Design and Implementation of a Programmable Digital Pseudo-Random Bit Generator for Applications in Noise Radar
Abstract
Noise radar systems have become more prevalent over the past couple of decades due to their superior performance over conventional continuous-wave and pulsed-wave radar systems in certain applications. However, one limiting factor of noise radar systems has been the generation of ultrabroadband waveforms. This thesis proposes a novel application of programmable pseudo-random bit generators (PRBGs) for use in noise radar applications. A long-sequence high-speed PRBG was designed using a low-cost and low-power complementary metal oxide semiconductor (CMOS) technology. The proposed circuit has a sequence length of approximately 4.3 Gbits and was designed to operate at 1 GHz providing a data rate of 1 Gbit/s.
This new waveform generation technique would eliminate the requirement of a large variable delay-line (transmission-line) and reduce the power required by noise radar systems. It would allow such systems to become much more compact and create the opportunity for the move towards hand-held devices. It would further allow easier implementation of bistatic radar systems where the transmitting and receiving sites are physically far from one another. In addition, this programmable long-sequence PRBG could have applications in cryptology, communications, and other areas where the generation of high-speed random bit sequences is paramount.

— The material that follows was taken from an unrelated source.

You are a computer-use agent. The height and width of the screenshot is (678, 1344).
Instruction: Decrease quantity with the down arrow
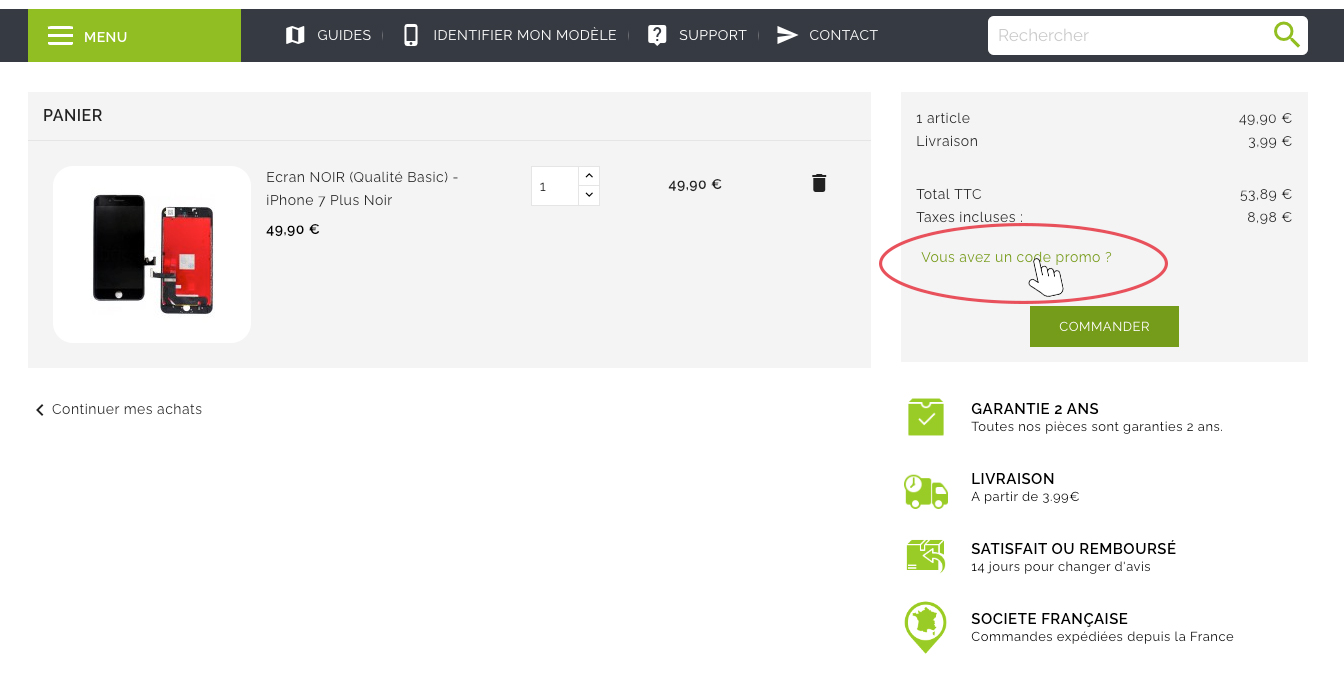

Unfortunately, an ASIC (application specific integrated circuit) design process documentation error rendered the fabricated IC's unusable. The error was caused by not enabling the input pads of the IC, which required an undocumented edit to the gate-level design file generated by Synopsys \textit{Design Vision}. Consequently, the circuit had to be realized on a field-programmable gate array (FPGA), which performed as expected, albeit at a lower frequency of 50 MHz. The PSD of the FPGA implementation created the expected output of a sinc-squared function with the first null at the clock frequency. This result proves that a LFSR PRBG is a viable noise source for use in noise radar systems.